Treat it as a "clean out" screw and be sure to always use a never seizing lubricant on the threads or you will have a plug. Take care to always use a screw driver that perfectly fits the slot or the slot will be destroyed and you will have a plug. Replace it with a very short hardened cap screw be sure to use never seizing lubricant on the threads.

Or, if it is not interfering with the nipple, leave it alone and never remove it. Effective cleaning can be done when the nipple is removed. Oh, and use never seizing lubricant on the threads of the nipple.

I'm in the never remove the "clean out" screw camp. Same advice for the touch hole liner for a flintlock.
The clean out screw or whatever we wish to call it should be seated tight. In most guns the nipple goes past the tapping in the drum. In order for the clean out screw to be properly tightened it needs to be no longer than it's tapped hole lest it is bumping into the nipple. In that case the clean out screw needs to be filed down. I've done as you suggested and replaced mine with a socket head cap screw properly trimmed. Personal choice as to what to do for cleaning.
 
Recently a hog hunter brought me a nice TC .54 caliber TC Hawken that was misfiring.

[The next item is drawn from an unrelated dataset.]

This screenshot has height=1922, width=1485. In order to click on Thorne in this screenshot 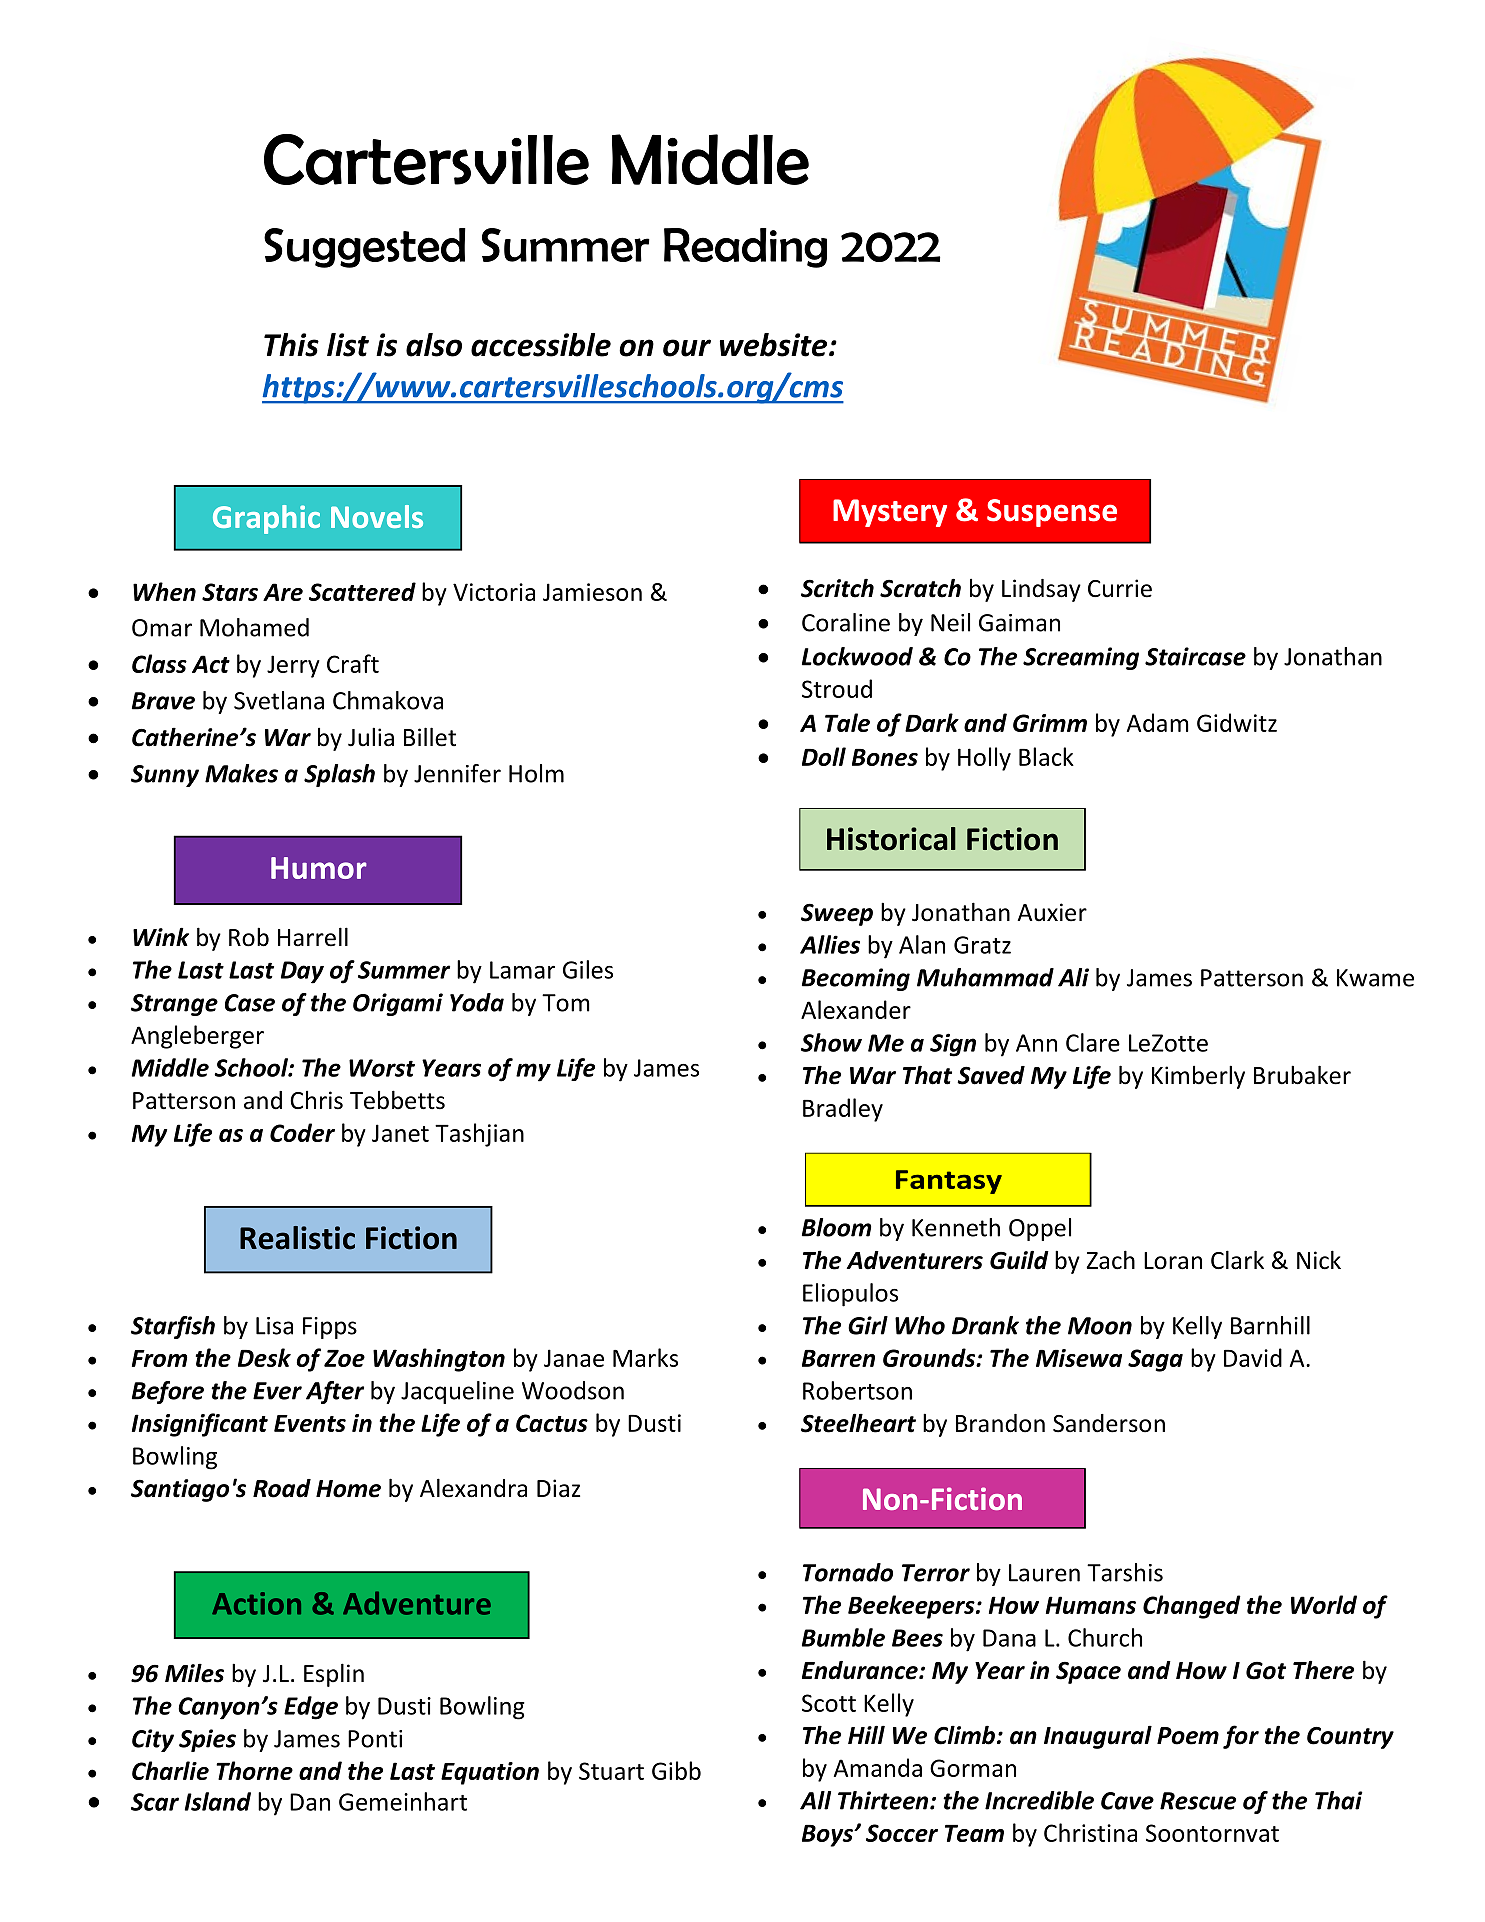, I will do `click(254, 1770)`.
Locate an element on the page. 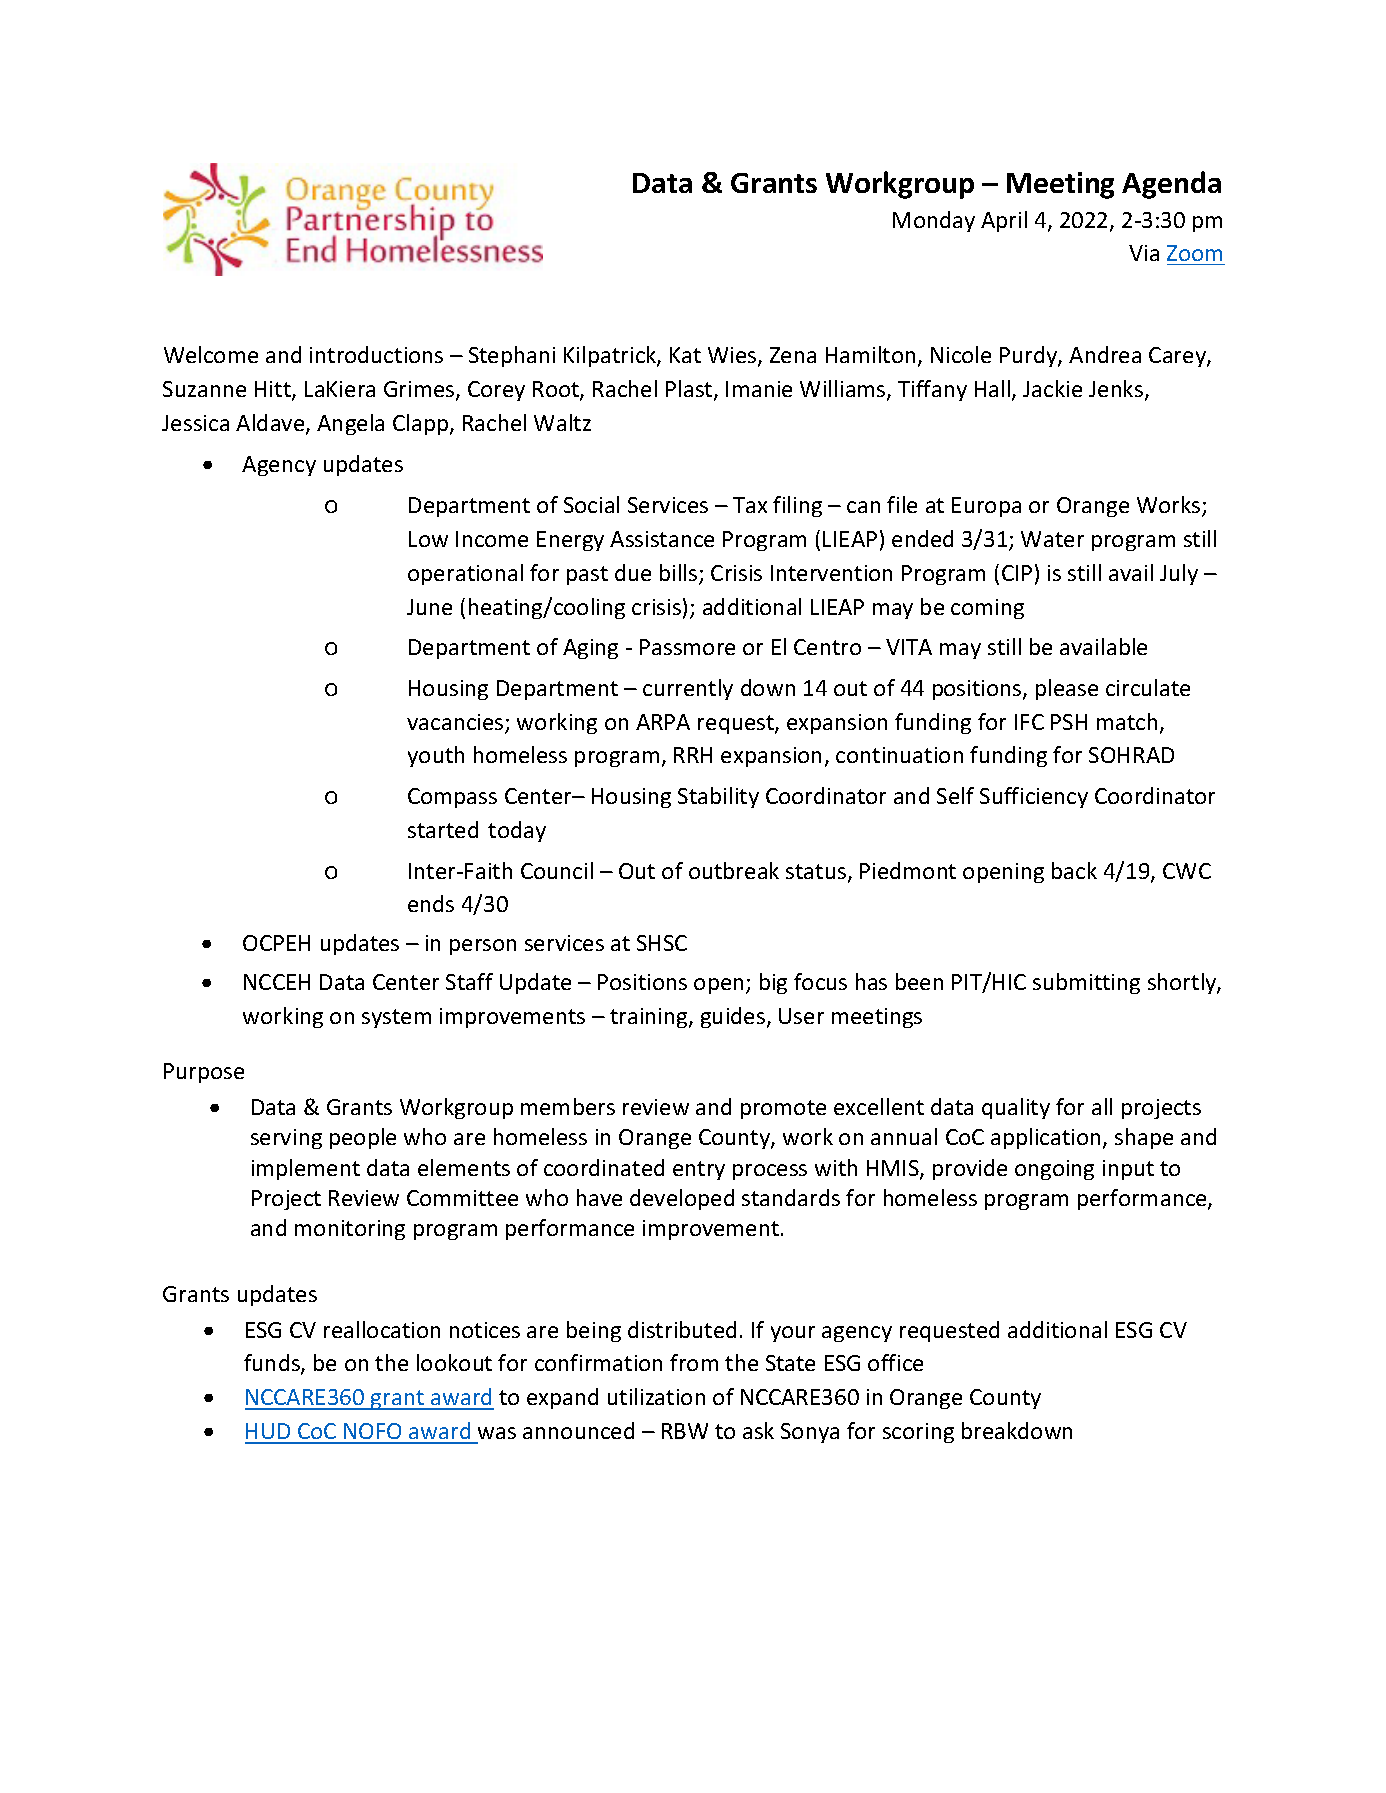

i replaced the beat up nipple with a new TC nipple. Capped the new nipple and ran a rod with jag and patch into the bore. The cap popped but there was no burn mark on the patch. Removed the nipple and cleaned the flame channel using a bristled pipe cleaner. Re-installed the nipple.. Again i ran the rod with jag and patch into the bore. and popped another cap. This time there was a good burn mark on the patch.

Loaded the rifle with 100 grains of Shooters World BP substitute and a patched round ball and fired. Ball hit the three inch bullseye at 78 yards.

A previous poster mentioned something that will eliminate some misfires. Leaning the rifle lock side down and giving the stock a couple good slaps with the hand after loading the powder allows powder o enter he flame channel.